= Jacob Bremer =

Swedish merchant and industrialist

Jacob or Jakob Bremer (19 June 1711 – 5 September 1785) was a Swedish merchant and industrialist.

==Life==
Bremer was born on 19 June 1711 in Västerås, Sweden, to Isak Bremer and Anna Hult.

After school, he worked for the Västmanland provincial government for two years before moving in 1727 to Åbo (now Turku, Finland), where he became a successful merchant, shipowner, and industrialist.

Jacob Bremer was the richest business person in Finland and the biggest ship owner in Åbo. He was also a partner or shareholder in the Åbo sugar factory, the town's two tobacco factories, the Järvenoja paper factory, the Åvik glass factory, the Kuppis brick factory, the Koski and Luvia sawmills, the Swedish East India Company, and several smaller businesses, as well as the owner or landlord of various manors, farms, and inns.

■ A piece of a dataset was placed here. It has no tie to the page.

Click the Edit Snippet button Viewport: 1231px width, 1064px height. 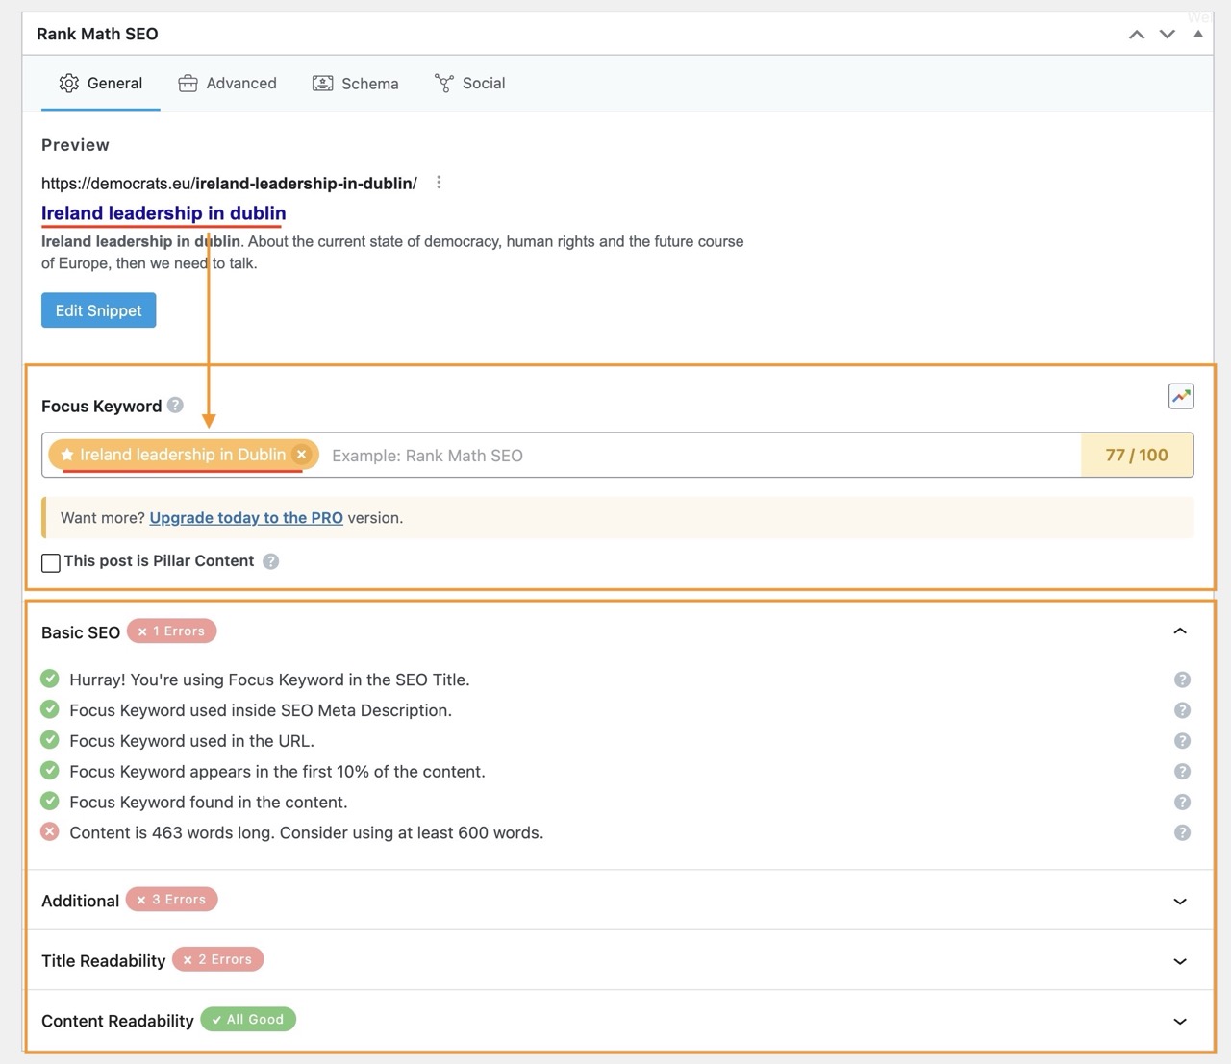98,310
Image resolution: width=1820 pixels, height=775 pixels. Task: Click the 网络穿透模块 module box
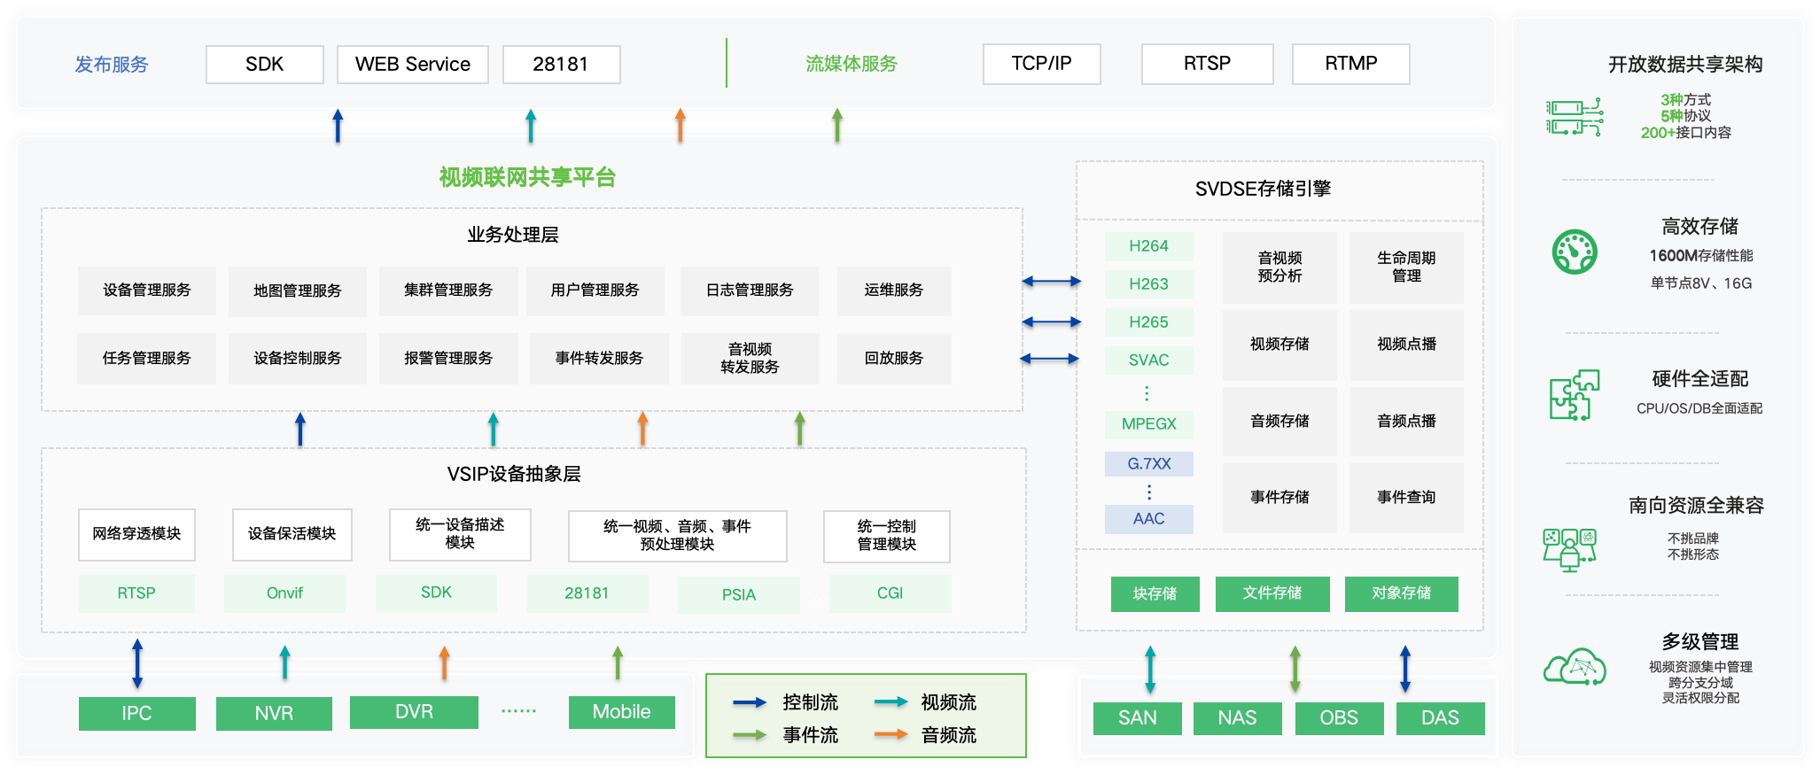(x=136, y=534)
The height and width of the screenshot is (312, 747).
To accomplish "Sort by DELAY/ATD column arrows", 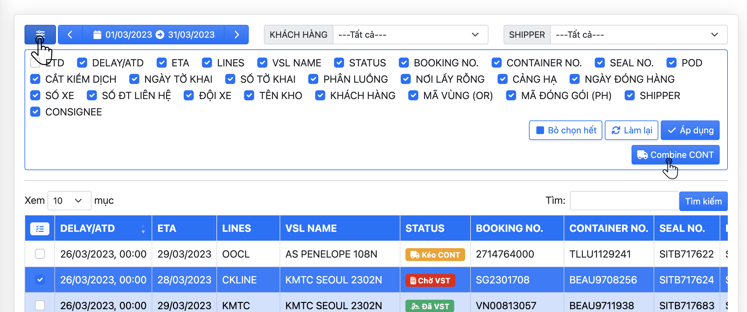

He married Margareta Pipping (1723–1766), the daughter of Åbo's administrator (rådmann) Josef Pipping, on 13 January 1741. She died on 23 April 1766 and, on 18 April 1767, he married the 21-year-old Ulrika Fredrika, the daughter of the judge (hovrättsassessorn) Erik Gustav Salonius.

By his first wife, he was the father of 11 children, of which five survived into adulthood: Isac Bremer (1741–1774), Josef Bremer (1743–1814), Anna Magdalena Bremer (1747–1769), Margareta Lovisa Krabbe (1754–1803) and Reinhold Bremer (1764–1809). By his second wife, he was the father of Carl Fredrik Bremer (1770–1830), whose daughter Fredrika became Sweden's most successful 19th-century novelist. They also had a daughter Agata Bremer (1774–1810), who died unmarried in Stockholm, Sweden.

Jacob Bremer died on 5 September 1785 in Åbo. After his death his widow Ulrika Fredrika Bremer took over his businesses and ships. She managed the business empire successfully until her own death in 1798.